American writer and advocate of inter-religious dialogue

Sr. Mary Margaret Funk, OSB, is an American writer and advocate of inter-religious dialogue. Her published works include a trilogy of books on "The Practice of the Spiritual Life".

In 1993 Funk spoke at the Parliament of the World's Religions. From 1994 to 2004, she was Executive Director of the Monastic Interreligious Dialogue Board, which coordinates the organization that aims to foster inter-religious and inter-monastic dialogue. In this capacity, she coordinated a number of events, including the Gethsemani Encounters and Benedict's Dharma Conference. In 1995 she traveled to India and Tibet on the 6th Spiritual Exchange Program.
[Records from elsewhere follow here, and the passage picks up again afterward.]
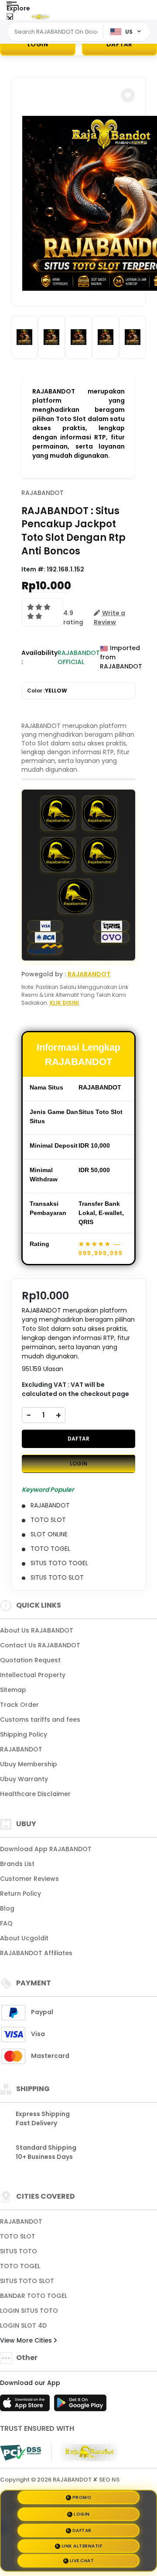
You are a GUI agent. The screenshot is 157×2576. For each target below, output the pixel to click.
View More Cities (27, 2340)
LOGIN (37, 44)
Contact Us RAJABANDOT (40, 1645)
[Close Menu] (10, 18)
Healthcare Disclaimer (35, 1793)
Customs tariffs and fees (40, 1719)
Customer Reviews (29, 1878)
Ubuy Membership (28, 1764)
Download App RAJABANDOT (46, 1849)
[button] (128, 95)
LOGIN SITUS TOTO (29, 2310)
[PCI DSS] (20, 2453)
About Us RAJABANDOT (36, 1630)
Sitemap (13, 1689)
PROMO (82, 2497)
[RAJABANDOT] (40, 16)
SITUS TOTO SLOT (27, 2281)
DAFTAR (78, 1438)
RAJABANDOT (42, 492)
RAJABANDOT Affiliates (36, 1953)
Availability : (39, 657)
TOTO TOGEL (20, 2266)
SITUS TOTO (18, 2251)
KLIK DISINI (64, 1002)
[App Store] (26, 2405)
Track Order (19, 1704)
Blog (7, 1908)
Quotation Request (30, 1660)
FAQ (6, 1923)
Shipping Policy (23, 1734)
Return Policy (20, 1893)
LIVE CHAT (82, 2560)
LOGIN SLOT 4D (23, 2325)
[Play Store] (80, 2405)
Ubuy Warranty (24, 1779)
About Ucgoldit (24, 1938)
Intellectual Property (32, 1675)
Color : (47, 690)
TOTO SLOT (17, 2236)
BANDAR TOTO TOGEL (33, 2295)
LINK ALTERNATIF (81, 2544)
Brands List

A former Prioress and current member of Our Lady of Grace Monastery in Beech Grove, Indiana, which she entered in 1961, Funk directs the School of Lectio Divina at the adjacent Benedict Inn.

==Books==
- Discernment Matters: Listening With the Ear of the Heart (2013)
- Into the Depths: Memoirs of Bolivia (2011)
- Lectio Matters: Before the Burning Bush: Through the Revelatory Texts of Scripture, Nature and Experience (2010)
- Humility Matters: The Practice of the Spiritual Life (2005)
- Tools Matter For Practicing the Spiritual Life (2004)
- What Catholics Should Know About Islam (2004)
- Islam Is: An Experience of Dialogue and Devotion (2003)
- El Corazon En Paz: La Sabiduria de los Padres Del Desierto (2001)
- Thoughts Matter: The Practice of the Spiritual Life (1999)
- A Mind at Peace (1999)

==Other works==
- Into Iraq: Dispatches From an America at War; A Nun's Prayer (Letter to the Editor, New York Times, March 21, 2003.)